Training and testing data have the below format with no outcome variable

user_id: A hash that uniquely identifies the user.

activity_date: The date of the activity

activity_type: The type of activity like click through, purchase, email open, form submit etc.

I am trying to build a model that predicts which user_id’s will make a purchase in the future
and, to score the test data from most likely to least likely to purchase.

data looks something like this,

And also,

(1) Describe which activity types are most useful in predicting
which user will purchase in the future.

(2) Get 1000 user_id’s that are most likely to convert.

I am just confused if it’s a classification or regression or both ?

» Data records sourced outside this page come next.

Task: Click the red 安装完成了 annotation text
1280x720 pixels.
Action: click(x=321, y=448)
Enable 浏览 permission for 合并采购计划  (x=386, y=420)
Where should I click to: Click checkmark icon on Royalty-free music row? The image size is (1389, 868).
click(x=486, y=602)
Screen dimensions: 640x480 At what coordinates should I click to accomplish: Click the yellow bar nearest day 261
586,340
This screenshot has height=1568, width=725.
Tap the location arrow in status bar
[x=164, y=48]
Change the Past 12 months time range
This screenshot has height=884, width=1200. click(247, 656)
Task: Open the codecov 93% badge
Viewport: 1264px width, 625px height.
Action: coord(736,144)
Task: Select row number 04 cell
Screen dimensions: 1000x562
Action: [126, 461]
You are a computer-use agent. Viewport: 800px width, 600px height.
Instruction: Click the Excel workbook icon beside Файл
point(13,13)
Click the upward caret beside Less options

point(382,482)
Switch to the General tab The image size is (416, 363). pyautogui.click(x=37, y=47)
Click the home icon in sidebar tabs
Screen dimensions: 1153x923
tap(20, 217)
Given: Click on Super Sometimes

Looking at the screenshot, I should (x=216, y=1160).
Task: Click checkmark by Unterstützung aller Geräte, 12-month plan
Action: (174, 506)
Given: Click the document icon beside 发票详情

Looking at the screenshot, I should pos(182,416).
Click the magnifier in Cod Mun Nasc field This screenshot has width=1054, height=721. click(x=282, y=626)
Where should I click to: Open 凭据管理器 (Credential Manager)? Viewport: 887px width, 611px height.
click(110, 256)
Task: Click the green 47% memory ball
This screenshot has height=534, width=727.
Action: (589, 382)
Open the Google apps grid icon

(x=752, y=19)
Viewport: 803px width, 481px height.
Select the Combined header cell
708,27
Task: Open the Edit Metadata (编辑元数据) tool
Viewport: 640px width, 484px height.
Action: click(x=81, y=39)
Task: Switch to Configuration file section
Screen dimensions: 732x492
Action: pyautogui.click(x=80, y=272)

Any thoughts or inputs on how can I get started ?

Thanks!


#2

Hi @Kuber,

Your problem could be solved using recommendation system. You just need to collect user data, as you already have a unique id for every user. Read this blog on recommendation engine.

Regards,
Faizan


#3

@jalFaizy: I never thought it’s a recommendation system problem as I had to predict which user_id’s will make a purchase in the future ?

Can you plz elaborate on this little more so that I can have a better understanding ?

Thanks once again :slight_smile:

Regards,
Kuber


#4

Of the top of my head, I think you could follow these steps:

  • Collect user data, i.e. purchase patterns.
  • Compare these patterns across all the users
  • Now apply collaborative filtering (more specifically user-user collaborative filtering).
  • This algorithm will be trained on historical data of user-activities.
  • While testing, it will take in user details and give out predictions as how likely it is for the user to purchase.

The disadvantage of above method would be that it would not be “peronalised” according to users.

You could also try making this an item-item filtering prob, (i.e. if the user purchased the item before, he likely be purchasing it again).

Try exploring a few more ideas, read recommendation in depth and try implementing it on your data. Good luck!